Une ligne de plus sur le bulletin de paie…
À la suite de son licenciement, une employée libre-service à temps partiel attaque son employeur aux prud'hommes. Elle lui reproche, entre autres, d'avoir modifié sans son accord la mention relative au temps de travail figurant sur son bulletin de paie. Concrètement, que s'est-il passé ? Depuis l'embauche de la salariée en 2001 et durant treize ans, une seule ligne du bulletin de paie était consacrée au temps de travail effectué. Y était mentionnée la durée prévue par le contrat de travail, soit cent trente heures par mois, ainsi que le salaire correspondant. En septembre 2014, l'employeur décide de faire apparaître deux lignes :
l'une correspondant aux heures de travail proprement dites, soit 123,80 heures ;
l'autre correspondant aux temps de pause rémunérés, soit 6,20 heures.
S'agit-il d'une simple « réécriture » du bulletin de paie ou d'une modification de la durée du travail ? Sans surprise, l'employeur défend la première analyse devant le juge. Selon lui, aucun changement n'est à déplorer puisque la salariée était toujours rémunérée cent trente heures, avec un taux horaire identique pour les heures de travail et les temps de pause. Mais la Cour de cassation n'est pas de cet avis.
… loin d'être anodine !
Les juges rappellent, au préalable, que tout contrat de travail doit être exécuté de bonne foi et ne peut être modifié qu'avec le consentement du salarié (art. L. 1222-1 C. trav., 1103 et 1104 C. civil). Et d'ajouter : « la durée contractuelle de travail, base de calcul de la rémunération, constitue un élément du contrat de travail qui ne pouvait être modifiée sans l’accord de la salariée, peu important la rémunération conventionnelle du temps de pause au même taux horaire que le temps de travail » (Cass. soc. 24 mars 2024, n° 22-22.032).

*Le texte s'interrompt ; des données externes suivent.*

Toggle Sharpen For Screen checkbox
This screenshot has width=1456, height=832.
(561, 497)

Dissocier ainsi les heures de travail des temps de pause, certes rémunérés, revenait à faire apparaître une durée de travail inférieure à la durée contractuelle (123,80 heures mensuelles au lieu des 130 heures prévues par le contrat). Une telle modification de la fiche de paie était donc impossible sans un accord explicite de la salariée (sur la nécessité d'un accord clair et non équivoque, voir Cass. soc. 8 juillet 2015, n° 14-12.305).

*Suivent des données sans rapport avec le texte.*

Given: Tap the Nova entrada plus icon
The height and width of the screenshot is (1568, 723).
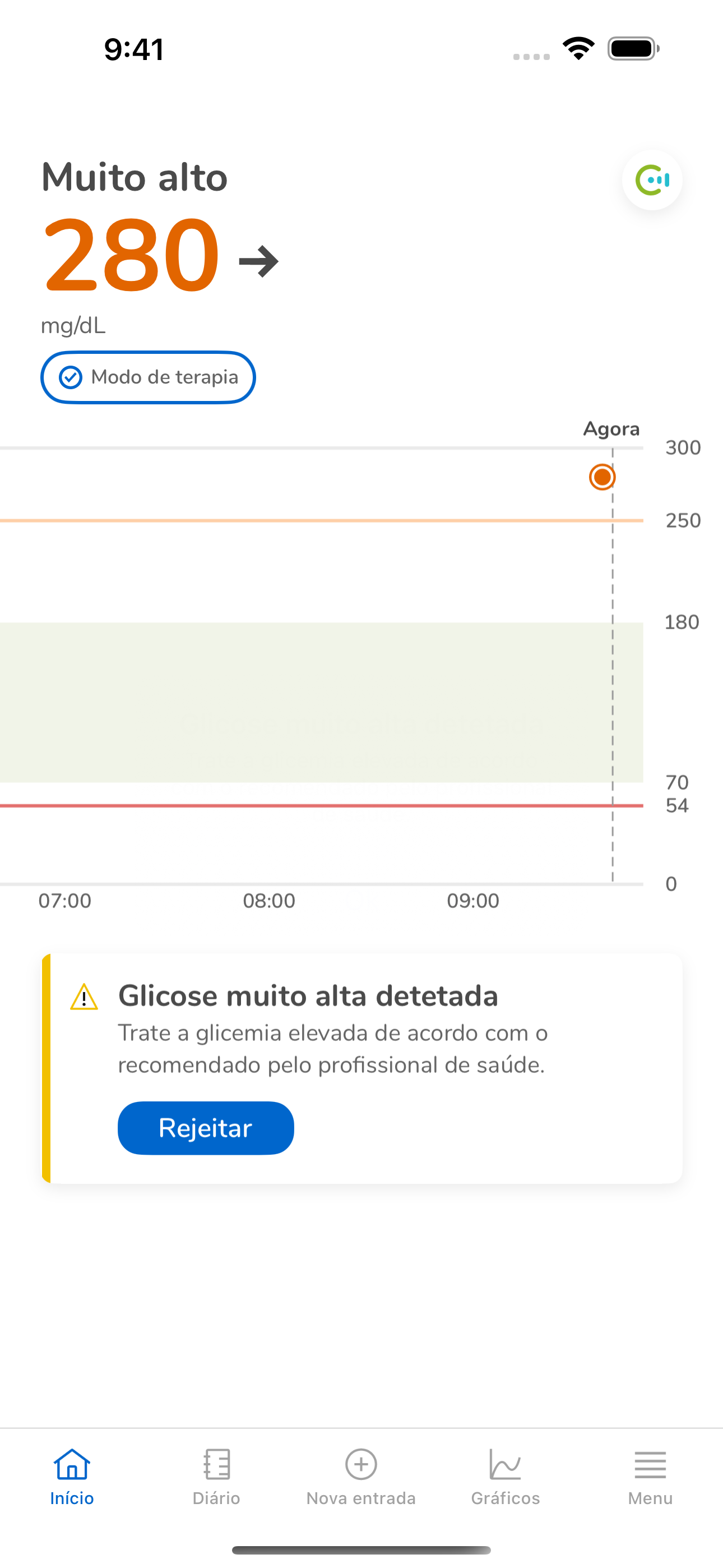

Intangibilité des éléments contractuels
D'une manière générale, il est interdit de modifier une mention du bulletin de paie touchant à un élément essentiel du contrat de travail sans l'accord du salarié. Sont concernés, a minima, la qualification, le taux horaire du salaire et la durée du travail.
Mais attention. Contrairement à une idée reçue, le salarié qui refuse la modification de son contrat peut être licencié lorsque l'employeur est en mesure de justifier d'une cause réelle et sérieuse extérieure au refus (des difficultés économiques, par exemple).